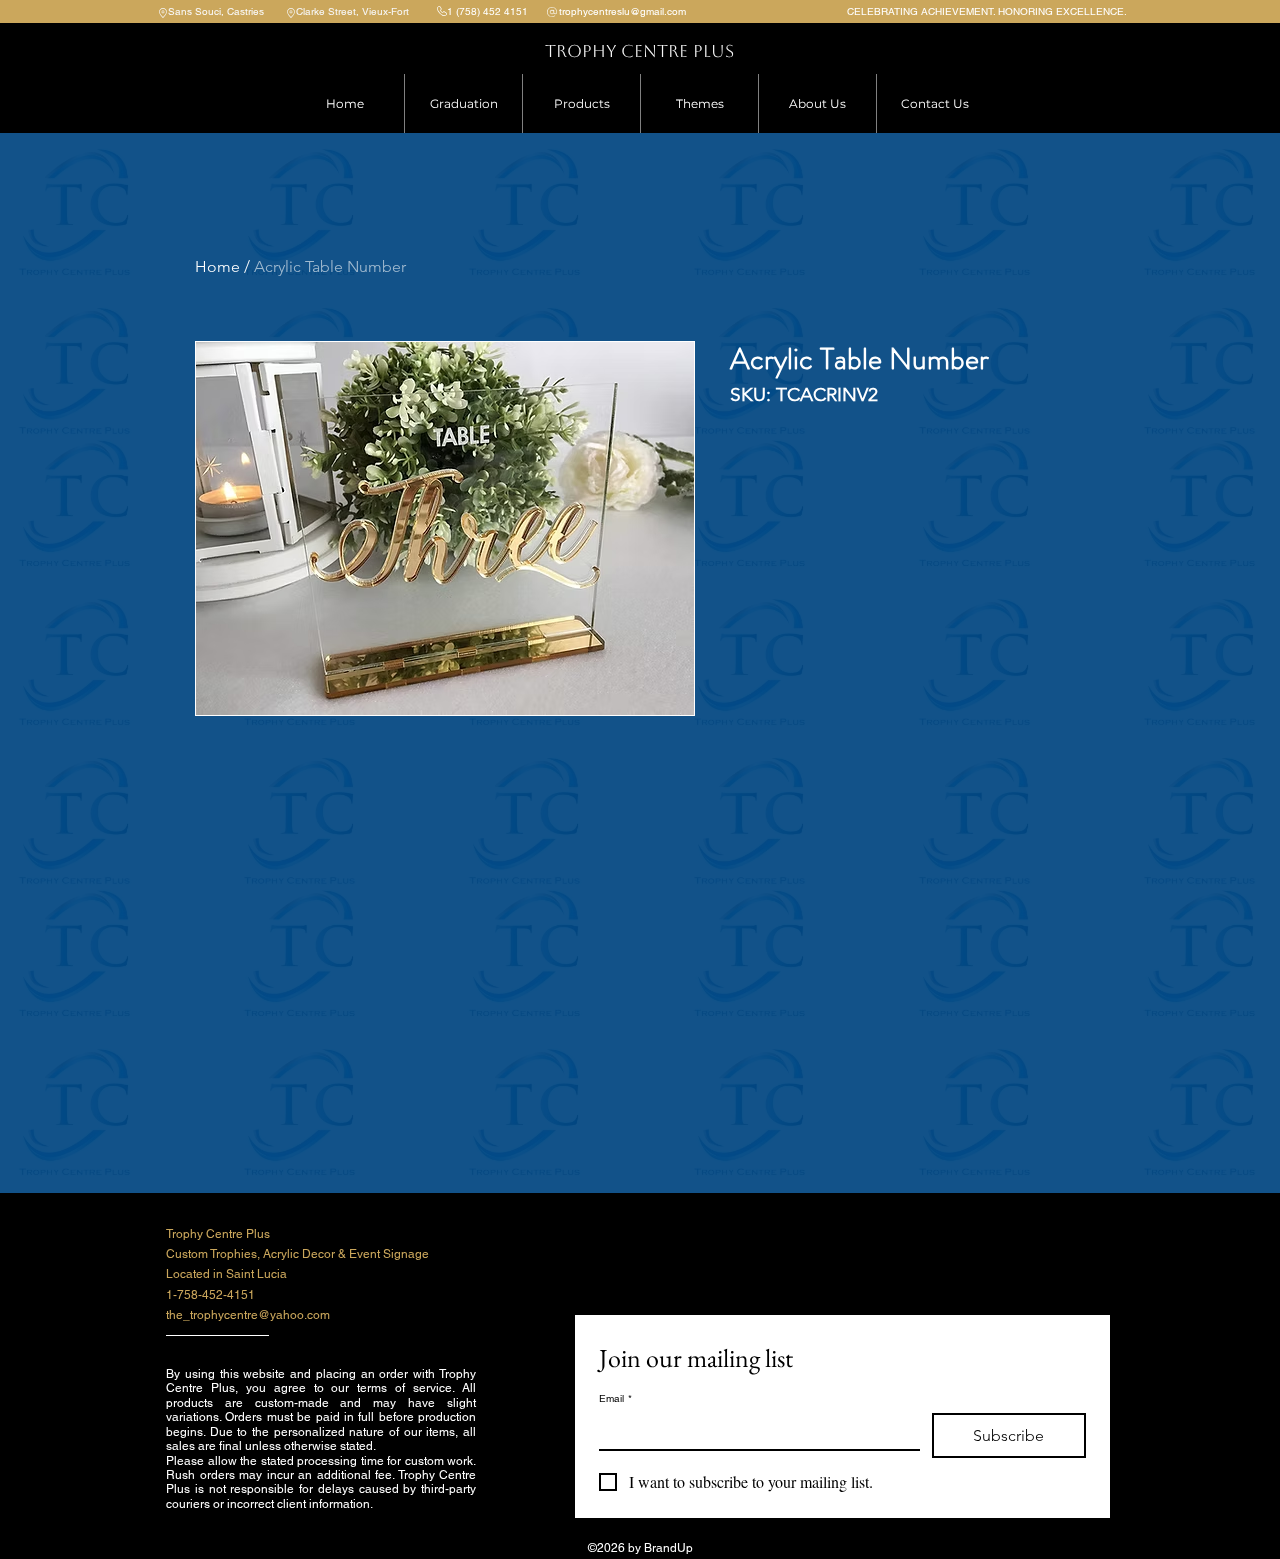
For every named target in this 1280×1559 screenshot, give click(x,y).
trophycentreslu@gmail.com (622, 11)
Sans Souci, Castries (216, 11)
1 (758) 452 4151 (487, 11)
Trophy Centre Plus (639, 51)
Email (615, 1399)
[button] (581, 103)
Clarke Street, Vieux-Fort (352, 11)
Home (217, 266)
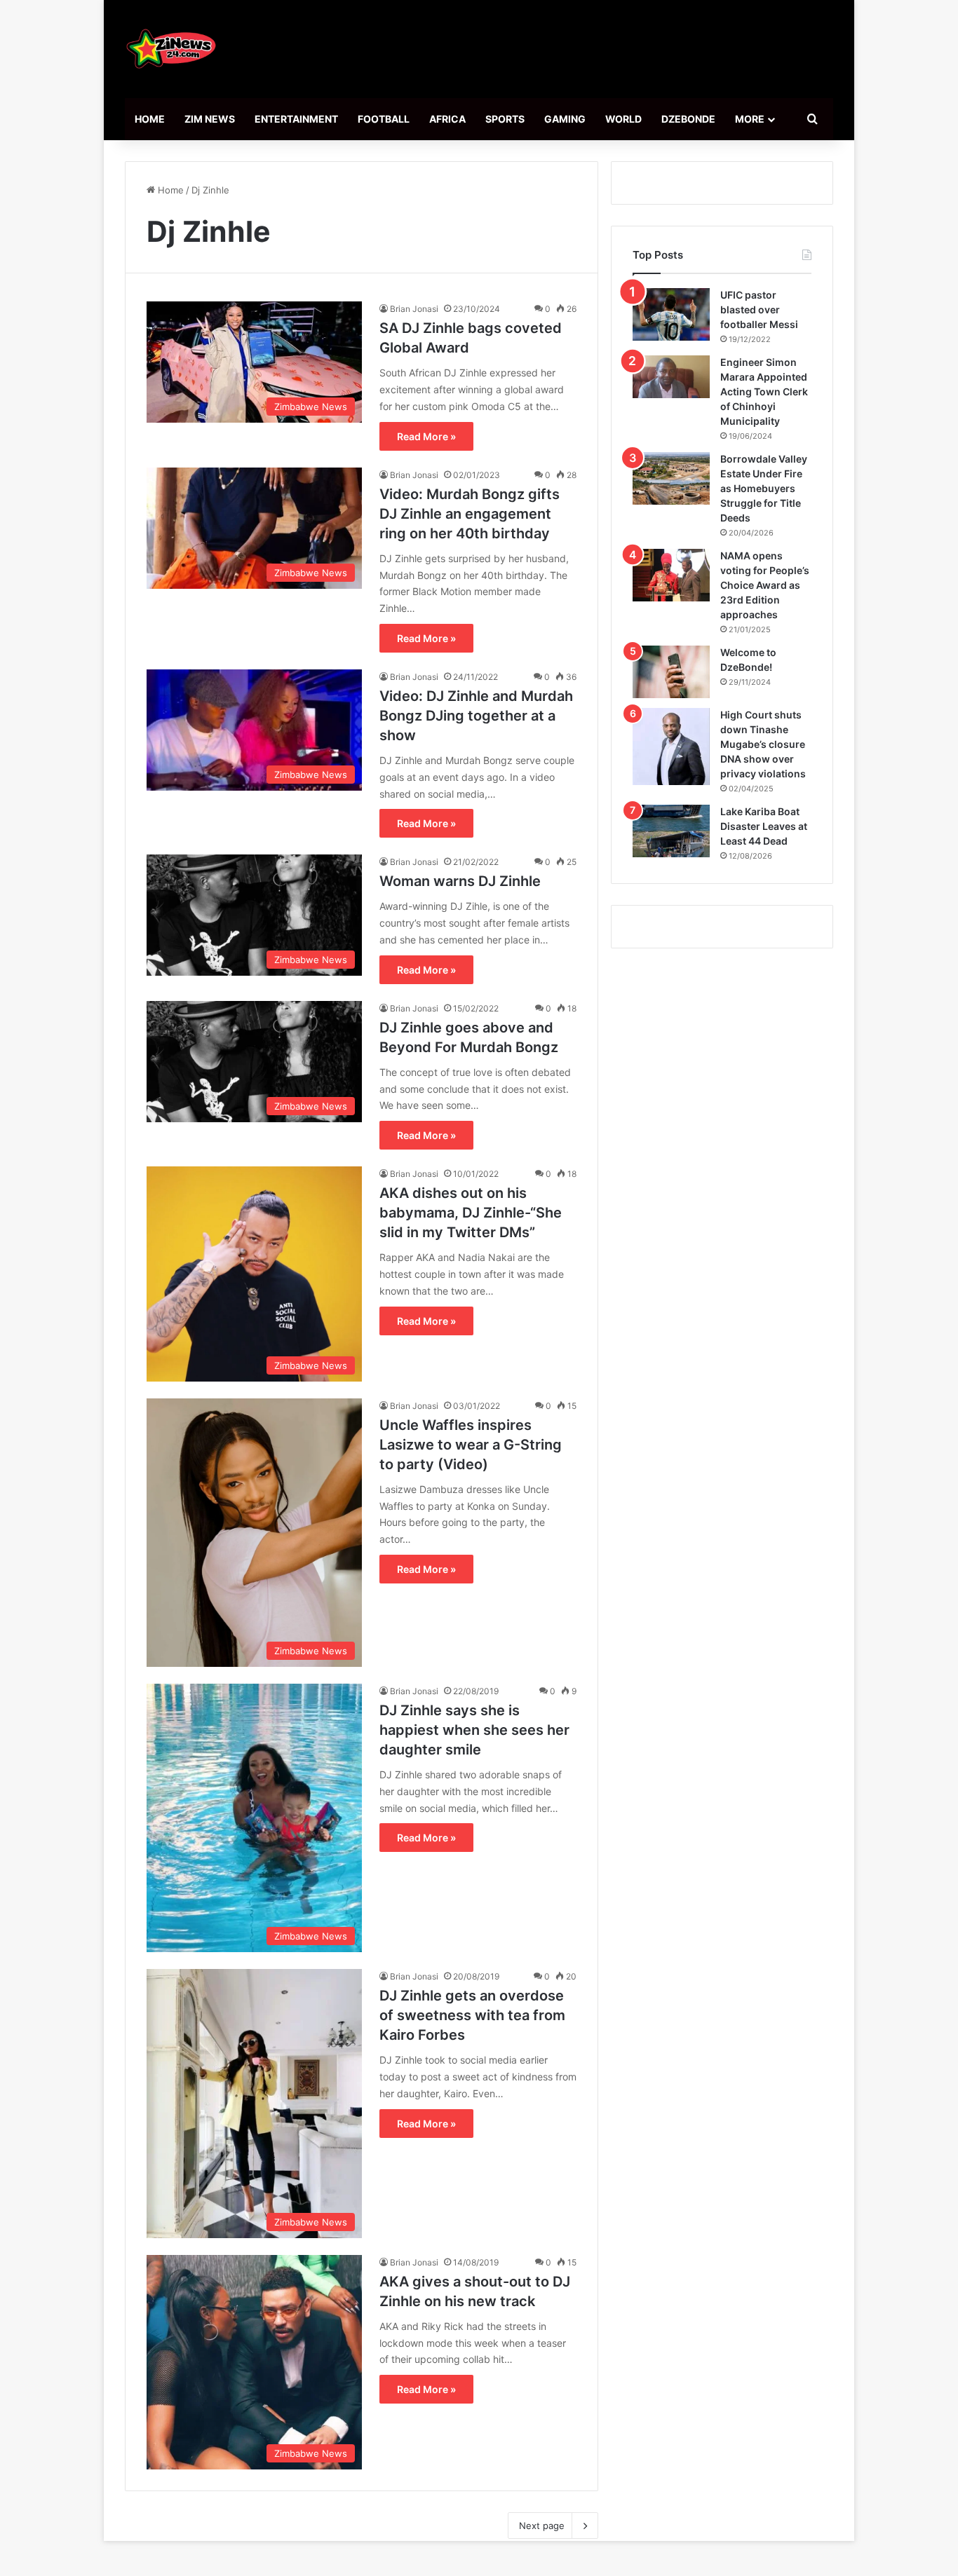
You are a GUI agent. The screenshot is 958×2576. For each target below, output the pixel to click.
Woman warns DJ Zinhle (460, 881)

+ + + + +

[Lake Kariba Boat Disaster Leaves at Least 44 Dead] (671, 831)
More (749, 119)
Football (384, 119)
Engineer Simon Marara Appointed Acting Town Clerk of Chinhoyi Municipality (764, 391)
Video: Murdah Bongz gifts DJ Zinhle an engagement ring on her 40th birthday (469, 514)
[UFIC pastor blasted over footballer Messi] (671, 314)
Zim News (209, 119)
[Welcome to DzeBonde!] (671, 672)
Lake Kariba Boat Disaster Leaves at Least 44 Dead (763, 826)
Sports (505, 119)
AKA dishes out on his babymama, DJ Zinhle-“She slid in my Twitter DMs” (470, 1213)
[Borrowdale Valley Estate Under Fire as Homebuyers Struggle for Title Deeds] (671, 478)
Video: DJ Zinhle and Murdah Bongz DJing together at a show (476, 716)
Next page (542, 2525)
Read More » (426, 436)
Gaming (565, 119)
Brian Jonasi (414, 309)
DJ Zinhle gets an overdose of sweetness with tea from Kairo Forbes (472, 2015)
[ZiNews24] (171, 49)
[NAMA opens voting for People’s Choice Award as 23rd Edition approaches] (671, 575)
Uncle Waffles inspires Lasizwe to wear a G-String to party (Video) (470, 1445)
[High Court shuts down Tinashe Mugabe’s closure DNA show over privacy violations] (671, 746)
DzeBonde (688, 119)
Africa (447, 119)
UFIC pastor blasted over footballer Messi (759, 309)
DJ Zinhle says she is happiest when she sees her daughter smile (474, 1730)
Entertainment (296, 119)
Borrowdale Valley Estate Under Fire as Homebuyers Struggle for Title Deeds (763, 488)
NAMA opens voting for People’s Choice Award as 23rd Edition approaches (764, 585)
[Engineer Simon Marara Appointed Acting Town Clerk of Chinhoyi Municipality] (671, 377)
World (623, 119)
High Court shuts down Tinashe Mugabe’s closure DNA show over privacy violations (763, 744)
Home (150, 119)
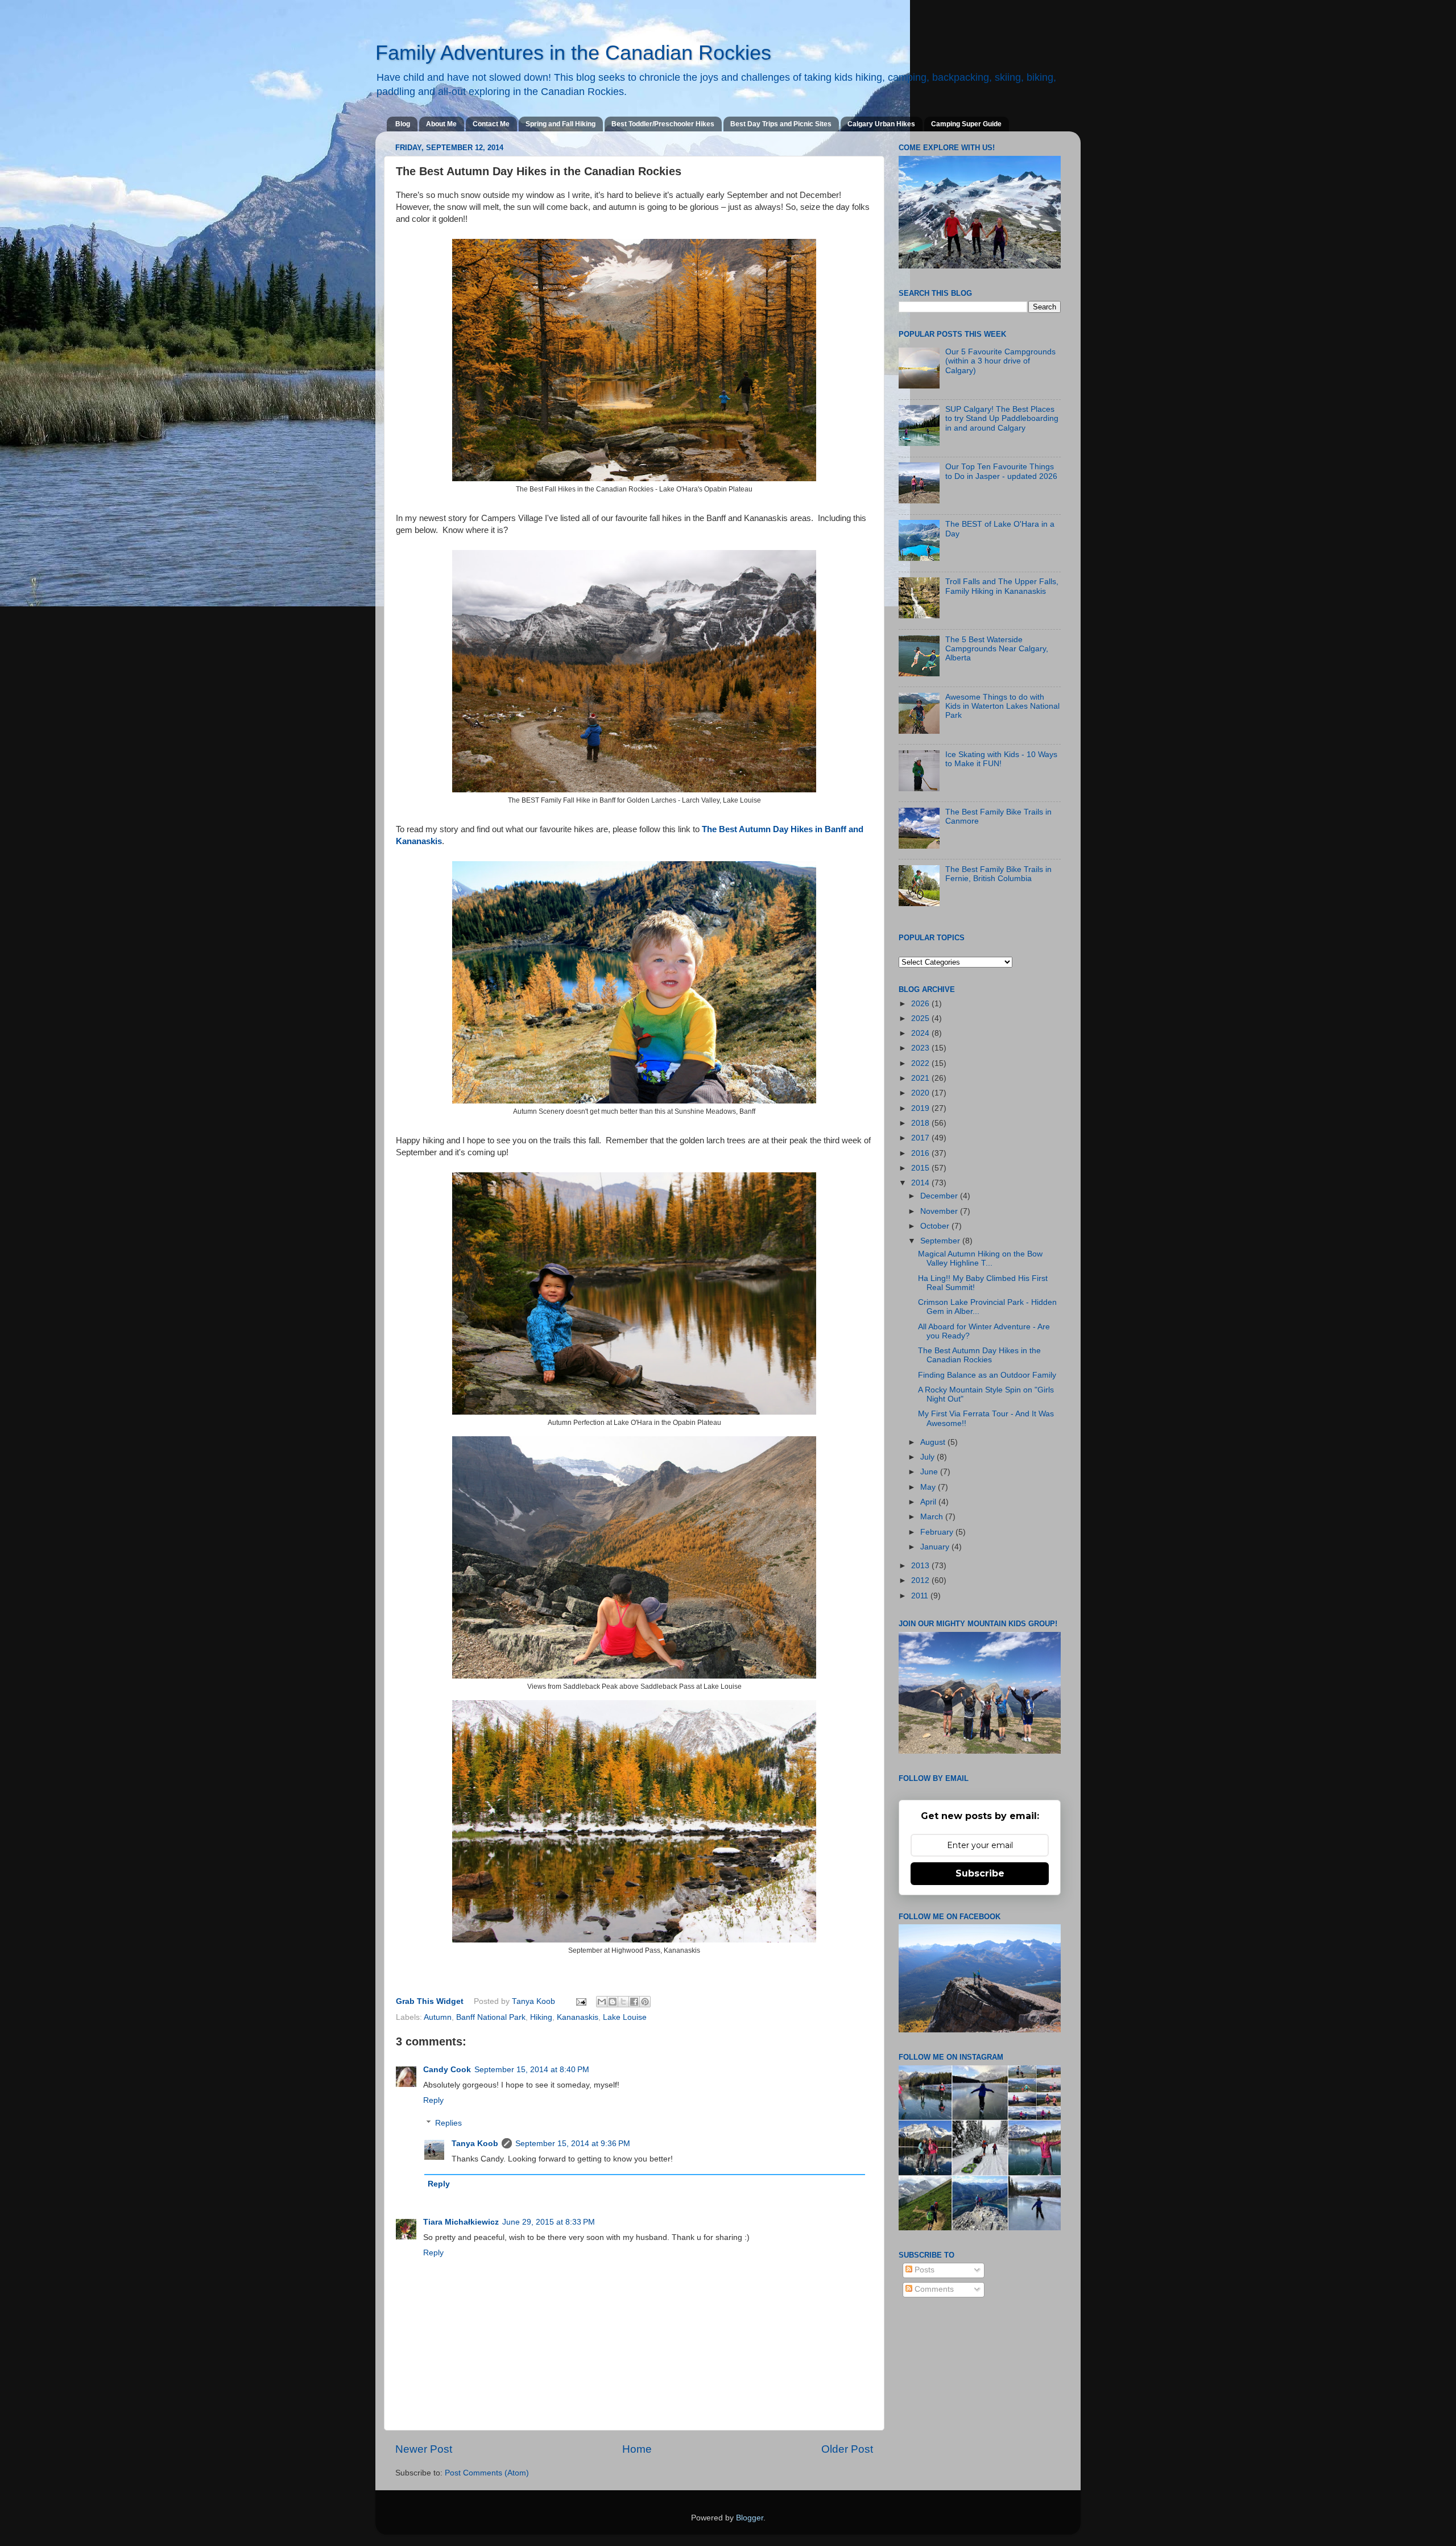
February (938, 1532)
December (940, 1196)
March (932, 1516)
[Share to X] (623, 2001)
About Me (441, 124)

+ + + + +

Action item:
In the material above, the stretch from the line with "1 (758) 452 4151 (487, 11)" through the line with "Woman warns DJ Zinhle (460, 881)" is to be given again exactly, minus the pictures.

Written reply:
1 (758) 452 4151 (487, 11)
Trophy Centre Plus (639, 51)
Email (615, 1399)
[button] (581, 103)
Clarke Street, Vieux-Fort (352, 11)
Home (217, 266)
You are a GUI agent. The screenshot is 958×2576. For each target below, output the pixel to click.
Woman warns DJ Zinhle (460, 881)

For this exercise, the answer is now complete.